#### [Records supplied]
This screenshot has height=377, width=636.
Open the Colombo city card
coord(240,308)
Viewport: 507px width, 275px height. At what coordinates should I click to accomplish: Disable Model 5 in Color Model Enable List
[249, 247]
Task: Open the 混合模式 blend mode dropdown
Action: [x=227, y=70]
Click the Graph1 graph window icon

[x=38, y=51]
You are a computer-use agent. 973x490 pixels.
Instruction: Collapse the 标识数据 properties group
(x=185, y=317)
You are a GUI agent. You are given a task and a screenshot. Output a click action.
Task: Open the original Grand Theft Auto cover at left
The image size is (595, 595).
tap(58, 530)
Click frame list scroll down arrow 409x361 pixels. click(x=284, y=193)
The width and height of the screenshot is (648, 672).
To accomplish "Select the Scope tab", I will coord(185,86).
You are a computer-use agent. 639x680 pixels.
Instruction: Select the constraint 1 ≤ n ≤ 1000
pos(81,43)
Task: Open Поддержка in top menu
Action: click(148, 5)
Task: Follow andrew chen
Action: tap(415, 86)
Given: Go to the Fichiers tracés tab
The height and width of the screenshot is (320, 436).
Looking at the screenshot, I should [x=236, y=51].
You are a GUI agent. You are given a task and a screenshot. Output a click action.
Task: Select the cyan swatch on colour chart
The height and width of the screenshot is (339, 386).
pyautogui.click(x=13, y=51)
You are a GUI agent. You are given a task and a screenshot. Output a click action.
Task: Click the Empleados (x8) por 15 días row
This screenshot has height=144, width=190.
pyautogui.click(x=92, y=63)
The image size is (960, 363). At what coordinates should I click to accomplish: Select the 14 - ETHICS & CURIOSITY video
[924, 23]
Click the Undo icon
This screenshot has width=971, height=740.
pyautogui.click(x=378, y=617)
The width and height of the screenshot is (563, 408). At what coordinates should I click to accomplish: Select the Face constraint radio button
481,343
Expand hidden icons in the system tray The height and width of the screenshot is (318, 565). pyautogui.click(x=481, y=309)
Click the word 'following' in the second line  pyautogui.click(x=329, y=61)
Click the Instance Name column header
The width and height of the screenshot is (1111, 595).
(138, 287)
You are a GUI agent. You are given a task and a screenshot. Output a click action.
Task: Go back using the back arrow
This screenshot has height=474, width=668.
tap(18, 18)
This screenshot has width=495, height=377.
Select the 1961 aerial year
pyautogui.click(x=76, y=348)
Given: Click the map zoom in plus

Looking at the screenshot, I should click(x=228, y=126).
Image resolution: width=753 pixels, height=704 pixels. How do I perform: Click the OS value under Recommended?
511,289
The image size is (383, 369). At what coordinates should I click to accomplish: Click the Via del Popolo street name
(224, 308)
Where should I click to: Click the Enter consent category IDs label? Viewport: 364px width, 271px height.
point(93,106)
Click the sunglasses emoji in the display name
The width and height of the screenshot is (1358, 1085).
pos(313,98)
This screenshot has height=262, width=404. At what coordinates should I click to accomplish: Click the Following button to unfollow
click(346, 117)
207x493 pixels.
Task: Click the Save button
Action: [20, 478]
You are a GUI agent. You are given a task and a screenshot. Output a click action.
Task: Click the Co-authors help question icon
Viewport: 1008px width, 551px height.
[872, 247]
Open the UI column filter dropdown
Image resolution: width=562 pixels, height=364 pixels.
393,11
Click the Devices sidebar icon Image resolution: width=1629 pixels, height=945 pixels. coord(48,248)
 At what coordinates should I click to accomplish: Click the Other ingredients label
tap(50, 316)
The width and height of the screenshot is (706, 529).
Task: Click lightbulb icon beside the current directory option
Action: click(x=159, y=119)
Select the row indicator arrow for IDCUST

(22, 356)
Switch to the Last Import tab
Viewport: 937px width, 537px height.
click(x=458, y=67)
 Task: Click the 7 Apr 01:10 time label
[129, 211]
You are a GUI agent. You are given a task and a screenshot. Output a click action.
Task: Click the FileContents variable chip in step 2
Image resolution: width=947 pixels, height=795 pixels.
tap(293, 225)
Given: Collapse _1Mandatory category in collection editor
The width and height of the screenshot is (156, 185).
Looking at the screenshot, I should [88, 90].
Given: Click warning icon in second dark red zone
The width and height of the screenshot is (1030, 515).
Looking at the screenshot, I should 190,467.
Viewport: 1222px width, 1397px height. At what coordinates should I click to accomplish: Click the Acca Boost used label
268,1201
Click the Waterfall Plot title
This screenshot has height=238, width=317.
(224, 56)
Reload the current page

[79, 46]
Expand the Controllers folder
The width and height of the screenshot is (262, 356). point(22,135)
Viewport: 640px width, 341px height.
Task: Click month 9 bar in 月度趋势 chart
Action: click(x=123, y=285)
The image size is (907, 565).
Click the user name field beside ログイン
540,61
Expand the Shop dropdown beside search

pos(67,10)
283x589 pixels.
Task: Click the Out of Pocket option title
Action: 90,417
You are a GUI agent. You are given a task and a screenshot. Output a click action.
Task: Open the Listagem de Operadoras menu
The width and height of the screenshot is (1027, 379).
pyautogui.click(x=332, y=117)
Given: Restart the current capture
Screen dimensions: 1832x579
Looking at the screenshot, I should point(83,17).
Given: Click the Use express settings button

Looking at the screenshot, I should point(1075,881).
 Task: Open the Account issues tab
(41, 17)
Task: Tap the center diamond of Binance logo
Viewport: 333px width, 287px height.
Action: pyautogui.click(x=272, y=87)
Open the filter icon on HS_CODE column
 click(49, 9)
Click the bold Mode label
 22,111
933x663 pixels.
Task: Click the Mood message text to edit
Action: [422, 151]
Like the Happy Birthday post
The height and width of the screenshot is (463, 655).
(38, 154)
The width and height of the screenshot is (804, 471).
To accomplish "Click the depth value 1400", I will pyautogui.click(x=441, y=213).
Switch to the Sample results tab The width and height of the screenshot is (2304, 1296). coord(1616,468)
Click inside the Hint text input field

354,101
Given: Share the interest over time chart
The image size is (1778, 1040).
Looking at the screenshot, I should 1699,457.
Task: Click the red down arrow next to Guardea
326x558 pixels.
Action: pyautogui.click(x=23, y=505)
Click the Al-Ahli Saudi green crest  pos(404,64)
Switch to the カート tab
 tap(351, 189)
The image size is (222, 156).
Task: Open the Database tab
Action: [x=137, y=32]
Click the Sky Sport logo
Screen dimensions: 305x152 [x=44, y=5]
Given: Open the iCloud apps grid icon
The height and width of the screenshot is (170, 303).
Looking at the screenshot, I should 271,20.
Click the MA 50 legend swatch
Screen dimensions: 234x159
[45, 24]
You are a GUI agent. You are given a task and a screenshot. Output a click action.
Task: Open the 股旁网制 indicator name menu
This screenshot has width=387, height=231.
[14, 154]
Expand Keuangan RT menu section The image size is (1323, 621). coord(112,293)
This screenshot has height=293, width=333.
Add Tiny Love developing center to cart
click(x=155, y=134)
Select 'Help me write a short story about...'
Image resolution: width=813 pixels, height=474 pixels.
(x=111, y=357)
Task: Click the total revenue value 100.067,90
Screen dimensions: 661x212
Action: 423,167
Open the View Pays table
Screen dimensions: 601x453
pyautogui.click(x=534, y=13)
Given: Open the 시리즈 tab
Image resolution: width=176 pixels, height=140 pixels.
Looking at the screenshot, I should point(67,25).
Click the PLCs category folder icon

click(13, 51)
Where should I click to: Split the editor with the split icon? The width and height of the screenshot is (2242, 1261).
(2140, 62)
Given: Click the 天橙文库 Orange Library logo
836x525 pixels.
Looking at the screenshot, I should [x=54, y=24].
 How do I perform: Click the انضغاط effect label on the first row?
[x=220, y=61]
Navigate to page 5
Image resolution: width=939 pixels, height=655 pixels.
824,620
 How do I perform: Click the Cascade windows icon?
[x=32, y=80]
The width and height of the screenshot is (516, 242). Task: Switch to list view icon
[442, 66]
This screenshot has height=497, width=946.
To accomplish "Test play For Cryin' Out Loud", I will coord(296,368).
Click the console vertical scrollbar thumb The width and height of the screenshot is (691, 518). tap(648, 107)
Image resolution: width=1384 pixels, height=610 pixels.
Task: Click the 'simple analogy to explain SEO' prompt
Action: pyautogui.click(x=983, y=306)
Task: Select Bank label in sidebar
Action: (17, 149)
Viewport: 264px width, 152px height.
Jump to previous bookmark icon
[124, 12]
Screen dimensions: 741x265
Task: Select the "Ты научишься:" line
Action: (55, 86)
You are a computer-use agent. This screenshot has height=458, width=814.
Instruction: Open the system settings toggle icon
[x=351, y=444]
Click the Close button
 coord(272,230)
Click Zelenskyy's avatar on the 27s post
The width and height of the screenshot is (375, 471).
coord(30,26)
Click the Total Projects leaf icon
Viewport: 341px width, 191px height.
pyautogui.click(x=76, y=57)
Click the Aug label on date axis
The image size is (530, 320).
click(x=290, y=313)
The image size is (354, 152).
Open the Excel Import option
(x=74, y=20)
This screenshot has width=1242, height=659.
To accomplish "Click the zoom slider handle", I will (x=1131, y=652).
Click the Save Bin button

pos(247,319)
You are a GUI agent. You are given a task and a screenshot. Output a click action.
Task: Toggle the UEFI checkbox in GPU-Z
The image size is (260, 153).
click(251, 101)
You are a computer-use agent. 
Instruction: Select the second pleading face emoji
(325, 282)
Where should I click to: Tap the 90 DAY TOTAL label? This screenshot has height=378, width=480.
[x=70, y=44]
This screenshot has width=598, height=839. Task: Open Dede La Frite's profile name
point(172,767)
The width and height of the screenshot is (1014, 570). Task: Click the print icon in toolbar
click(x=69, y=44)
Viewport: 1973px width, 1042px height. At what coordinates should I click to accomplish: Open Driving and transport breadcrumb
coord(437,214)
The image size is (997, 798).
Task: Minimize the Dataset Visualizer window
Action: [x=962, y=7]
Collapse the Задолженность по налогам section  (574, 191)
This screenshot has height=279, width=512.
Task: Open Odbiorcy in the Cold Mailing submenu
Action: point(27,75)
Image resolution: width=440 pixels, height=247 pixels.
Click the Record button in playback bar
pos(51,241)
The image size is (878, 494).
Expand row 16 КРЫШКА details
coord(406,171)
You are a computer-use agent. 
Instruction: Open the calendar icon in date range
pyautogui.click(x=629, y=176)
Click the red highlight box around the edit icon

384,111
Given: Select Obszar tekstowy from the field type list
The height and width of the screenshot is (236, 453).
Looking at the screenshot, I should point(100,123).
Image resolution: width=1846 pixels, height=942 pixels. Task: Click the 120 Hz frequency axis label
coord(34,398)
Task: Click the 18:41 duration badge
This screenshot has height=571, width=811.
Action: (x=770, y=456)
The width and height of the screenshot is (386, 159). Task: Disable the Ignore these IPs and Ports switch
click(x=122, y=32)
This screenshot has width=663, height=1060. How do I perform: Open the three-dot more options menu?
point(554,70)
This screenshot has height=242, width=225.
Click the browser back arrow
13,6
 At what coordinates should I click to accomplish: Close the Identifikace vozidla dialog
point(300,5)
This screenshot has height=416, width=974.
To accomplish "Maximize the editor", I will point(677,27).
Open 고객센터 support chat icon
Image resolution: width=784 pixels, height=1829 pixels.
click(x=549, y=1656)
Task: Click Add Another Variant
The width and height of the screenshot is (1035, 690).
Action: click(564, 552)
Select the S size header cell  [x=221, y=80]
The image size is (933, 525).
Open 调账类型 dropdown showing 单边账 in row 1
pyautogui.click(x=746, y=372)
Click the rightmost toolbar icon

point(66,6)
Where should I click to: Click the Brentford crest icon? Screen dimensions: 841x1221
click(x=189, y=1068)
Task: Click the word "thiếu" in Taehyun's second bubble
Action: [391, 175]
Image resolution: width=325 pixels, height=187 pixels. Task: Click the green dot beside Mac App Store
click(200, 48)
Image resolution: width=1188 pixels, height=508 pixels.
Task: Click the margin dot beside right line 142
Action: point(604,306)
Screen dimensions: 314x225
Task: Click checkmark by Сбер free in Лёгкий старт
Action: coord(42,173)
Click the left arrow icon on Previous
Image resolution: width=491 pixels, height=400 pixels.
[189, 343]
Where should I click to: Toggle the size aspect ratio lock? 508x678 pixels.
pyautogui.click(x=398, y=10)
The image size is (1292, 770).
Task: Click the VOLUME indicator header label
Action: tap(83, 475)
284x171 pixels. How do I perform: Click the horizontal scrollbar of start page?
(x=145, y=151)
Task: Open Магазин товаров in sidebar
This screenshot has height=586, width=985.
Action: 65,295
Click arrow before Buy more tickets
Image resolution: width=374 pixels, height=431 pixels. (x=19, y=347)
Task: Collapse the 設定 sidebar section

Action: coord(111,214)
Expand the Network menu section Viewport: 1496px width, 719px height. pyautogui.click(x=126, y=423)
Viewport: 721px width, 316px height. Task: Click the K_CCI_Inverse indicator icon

#### [Task details]
Count how many lines in the entries contain "post", then state that number alone.

#### [Solved problem]
2